期刊论文 2025-02-01 DOI: 10.3390/app15031663

Yield data represent a valuable layer for supporting decision-making as they reflect crop management results. Forestry decision-makers often rely on coarse spatial resolution data (e.g., forest inventory plots) despite the availability of modern harvesters that can provide high-resolution forestry yield data. The objectives of this study were to present a method for generating high-resolution Eucalyptus grandis yield data (individual tree-level) and explore their applications, such as correlation analysis with soil attributes to aid nutrient recommendations. Two evaluations were conducted at two sites in Brazil: (a) assessing the positioning accuracy of the global navigation satellite system (GNSS) receiver positioning, and (b) analyzing the yield data and their correlation with the soil attributes.
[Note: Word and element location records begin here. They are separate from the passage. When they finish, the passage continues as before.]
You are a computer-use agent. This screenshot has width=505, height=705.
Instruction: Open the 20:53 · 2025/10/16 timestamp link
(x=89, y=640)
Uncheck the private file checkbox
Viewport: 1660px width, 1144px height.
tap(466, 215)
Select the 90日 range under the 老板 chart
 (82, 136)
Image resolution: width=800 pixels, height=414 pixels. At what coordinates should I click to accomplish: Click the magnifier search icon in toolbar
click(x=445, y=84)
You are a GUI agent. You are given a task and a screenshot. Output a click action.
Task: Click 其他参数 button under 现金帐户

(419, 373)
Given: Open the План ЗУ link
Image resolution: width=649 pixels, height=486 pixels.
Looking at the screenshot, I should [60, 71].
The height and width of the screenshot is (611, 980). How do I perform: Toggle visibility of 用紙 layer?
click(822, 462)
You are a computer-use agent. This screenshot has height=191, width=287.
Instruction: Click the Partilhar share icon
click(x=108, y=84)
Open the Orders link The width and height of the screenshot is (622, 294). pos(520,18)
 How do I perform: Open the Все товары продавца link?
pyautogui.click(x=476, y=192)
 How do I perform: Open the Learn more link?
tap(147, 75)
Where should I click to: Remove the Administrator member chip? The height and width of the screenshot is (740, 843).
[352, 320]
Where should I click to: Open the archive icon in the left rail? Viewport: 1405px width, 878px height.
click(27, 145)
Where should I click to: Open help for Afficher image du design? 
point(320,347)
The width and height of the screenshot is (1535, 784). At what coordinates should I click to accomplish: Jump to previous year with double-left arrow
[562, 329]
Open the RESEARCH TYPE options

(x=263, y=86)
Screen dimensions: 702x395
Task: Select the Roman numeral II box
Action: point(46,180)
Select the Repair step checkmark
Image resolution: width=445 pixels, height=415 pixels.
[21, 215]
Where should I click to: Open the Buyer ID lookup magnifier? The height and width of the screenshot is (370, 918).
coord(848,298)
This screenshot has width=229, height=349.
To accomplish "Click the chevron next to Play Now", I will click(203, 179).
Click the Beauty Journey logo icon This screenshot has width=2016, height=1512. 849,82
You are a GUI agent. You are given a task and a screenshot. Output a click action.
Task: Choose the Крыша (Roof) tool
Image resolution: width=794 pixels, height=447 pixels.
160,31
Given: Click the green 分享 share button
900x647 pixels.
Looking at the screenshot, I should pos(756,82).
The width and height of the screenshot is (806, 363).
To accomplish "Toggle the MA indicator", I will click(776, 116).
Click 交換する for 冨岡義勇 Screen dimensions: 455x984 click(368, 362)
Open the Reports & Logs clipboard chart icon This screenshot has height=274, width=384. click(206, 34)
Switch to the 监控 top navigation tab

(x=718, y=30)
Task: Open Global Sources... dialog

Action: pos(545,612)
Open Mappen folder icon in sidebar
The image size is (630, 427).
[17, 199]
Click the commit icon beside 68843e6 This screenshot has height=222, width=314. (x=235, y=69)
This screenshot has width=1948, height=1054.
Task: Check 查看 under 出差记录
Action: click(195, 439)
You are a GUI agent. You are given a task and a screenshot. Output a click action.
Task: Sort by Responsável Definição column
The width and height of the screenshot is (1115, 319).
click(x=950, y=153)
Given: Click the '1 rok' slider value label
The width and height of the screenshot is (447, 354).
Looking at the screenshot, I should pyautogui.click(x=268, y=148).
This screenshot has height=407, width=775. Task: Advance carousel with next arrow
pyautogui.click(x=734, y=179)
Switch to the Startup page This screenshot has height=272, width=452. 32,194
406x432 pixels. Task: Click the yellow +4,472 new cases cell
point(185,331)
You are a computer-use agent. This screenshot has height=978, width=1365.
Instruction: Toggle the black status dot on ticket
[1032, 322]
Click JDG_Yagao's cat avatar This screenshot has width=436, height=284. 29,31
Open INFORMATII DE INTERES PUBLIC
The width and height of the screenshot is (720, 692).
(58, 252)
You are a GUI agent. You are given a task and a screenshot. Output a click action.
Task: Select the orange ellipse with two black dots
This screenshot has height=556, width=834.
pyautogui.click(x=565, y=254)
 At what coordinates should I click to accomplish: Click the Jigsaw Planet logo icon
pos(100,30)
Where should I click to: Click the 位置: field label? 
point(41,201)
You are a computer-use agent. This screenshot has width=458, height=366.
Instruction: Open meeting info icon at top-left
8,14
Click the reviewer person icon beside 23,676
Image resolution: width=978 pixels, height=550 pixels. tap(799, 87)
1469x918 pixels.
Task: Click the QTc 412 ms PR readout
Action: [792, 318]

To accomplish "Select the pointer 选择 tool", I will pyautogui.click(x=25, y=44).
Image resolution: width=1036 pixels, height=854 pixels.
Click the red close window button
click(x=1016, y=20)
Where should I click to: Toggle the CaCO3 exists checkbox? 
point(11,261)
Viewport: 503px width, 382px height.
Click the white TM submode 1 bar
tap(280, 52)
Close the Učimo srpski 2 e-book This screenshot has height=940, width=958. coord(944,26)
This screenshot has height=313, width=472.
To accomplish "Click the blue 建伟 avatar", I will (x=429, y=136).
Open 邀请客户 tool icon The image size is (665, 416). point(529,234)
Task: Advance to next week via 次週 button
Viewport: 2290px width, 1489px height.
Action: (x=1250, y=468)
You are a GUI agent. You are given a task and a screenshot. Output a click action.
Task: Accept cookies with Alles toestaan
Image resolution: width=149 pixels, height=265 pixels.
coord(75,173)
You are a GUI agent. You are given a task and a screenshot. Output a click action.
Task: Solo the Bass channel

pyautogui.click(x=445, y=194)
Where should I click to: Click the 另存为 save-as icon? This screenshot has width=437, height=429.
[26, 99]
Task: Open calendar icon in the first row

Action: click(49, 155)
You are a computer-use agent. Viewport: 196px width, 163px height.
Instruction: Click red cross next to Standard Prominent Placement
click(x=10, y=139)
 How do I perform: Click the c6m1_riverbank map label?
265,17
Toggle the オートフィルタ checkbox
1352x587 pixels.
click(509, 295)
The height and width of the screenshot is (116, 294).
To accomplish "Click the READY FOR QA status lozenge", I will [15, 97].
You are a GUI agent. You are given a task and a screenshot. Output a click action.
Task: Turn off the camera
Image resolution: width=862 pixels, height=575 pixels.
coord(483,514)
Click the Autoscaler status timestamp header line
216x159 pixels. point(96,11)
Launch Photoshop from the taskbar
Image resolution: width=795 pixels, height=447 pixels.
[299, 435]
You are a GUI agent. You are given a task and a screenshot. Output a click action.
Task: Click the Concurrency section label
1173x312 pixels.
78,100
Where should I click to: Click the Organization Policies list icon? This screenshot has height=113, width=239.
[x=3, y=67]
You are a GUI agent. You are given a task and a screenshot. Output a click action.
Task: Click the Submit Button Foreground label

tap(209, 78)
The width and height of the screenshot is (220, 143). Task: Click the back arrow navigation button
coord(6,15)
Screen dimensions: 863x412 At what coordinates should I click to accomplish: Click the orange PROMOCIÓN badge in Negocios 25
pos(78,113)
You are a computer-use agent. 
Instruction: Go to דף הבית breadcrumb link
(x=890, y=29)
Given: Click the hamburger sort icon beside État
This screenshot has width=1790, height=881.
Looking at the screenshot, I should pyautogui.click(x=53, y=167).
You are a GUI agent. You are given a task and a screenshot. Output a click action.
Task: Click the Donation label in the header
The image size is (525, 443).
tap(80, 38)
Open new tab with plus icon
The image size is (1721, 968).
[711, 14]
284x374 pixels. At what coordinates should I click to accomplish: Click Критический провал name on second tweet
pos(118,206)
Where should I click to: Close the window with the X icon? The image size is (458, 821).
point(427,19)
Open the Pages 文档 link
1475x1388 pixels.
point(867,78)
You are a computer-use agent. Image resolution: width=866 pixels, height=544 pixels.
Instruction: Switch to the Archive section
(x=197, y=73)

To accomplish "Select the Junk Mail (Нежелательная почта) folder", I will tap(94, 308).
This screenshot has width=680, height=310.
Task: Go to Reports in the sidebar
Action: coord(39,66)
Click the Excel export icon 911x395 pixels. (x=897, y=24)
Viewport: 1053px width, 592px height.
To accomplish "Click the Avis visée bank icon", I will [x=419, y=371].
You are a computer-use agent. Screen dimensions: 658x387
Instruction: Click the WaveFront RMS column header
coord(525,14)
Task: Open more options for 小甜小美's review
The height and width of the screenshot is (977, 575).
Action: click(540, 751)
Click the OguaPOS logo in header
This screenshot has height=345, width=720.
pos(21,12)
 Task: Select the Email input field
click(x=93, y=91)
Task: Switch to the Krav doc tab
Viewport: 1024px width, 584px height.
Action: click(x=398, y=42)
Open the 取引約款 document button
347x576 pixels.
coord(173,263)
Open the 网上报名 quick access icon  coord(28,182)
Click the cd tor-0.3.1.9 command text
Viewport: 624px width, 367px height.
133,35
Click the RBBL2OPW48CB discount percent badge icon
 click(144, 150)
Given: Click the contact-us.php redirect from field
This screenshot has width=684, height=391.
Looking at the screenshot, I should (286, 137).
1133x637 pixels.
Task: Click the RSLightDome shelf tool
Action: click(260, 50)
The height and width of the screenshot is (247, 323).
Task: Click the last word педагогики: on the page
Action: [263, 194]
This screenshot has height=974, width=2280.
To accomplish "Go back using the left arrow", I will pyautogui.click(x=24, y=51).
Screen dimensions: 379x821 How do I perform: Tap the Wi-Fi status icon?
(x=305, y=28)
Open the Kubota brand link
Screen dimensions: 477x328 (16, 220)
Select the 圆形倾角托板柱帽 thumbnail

The results indicated that positioning the GNSS receiver at the harvesting head provided higher accuracy than placement at the top of the harvester cabin for individual tree-level data. Reliable yield data were generated despite the GNSS receiver's increased susceptibility to damage when mounted on a harvest head. The linear correlation analysis between the Eucalyptus grandis yield data and soil attributes showed both negative (Clay, B, S, coarse sand, and potential acidity - H + Al) and positive correlations (K, Mg, pH-SMP, Ca, sum of bases, pH, base saturation, fine sand, total sand, and silt content). This study demonstrates the feasibility of obtaining high-resolution yield data at the individual tree-level and their correlation with soil attributes, providing valuable insights for improving forestry decision-making.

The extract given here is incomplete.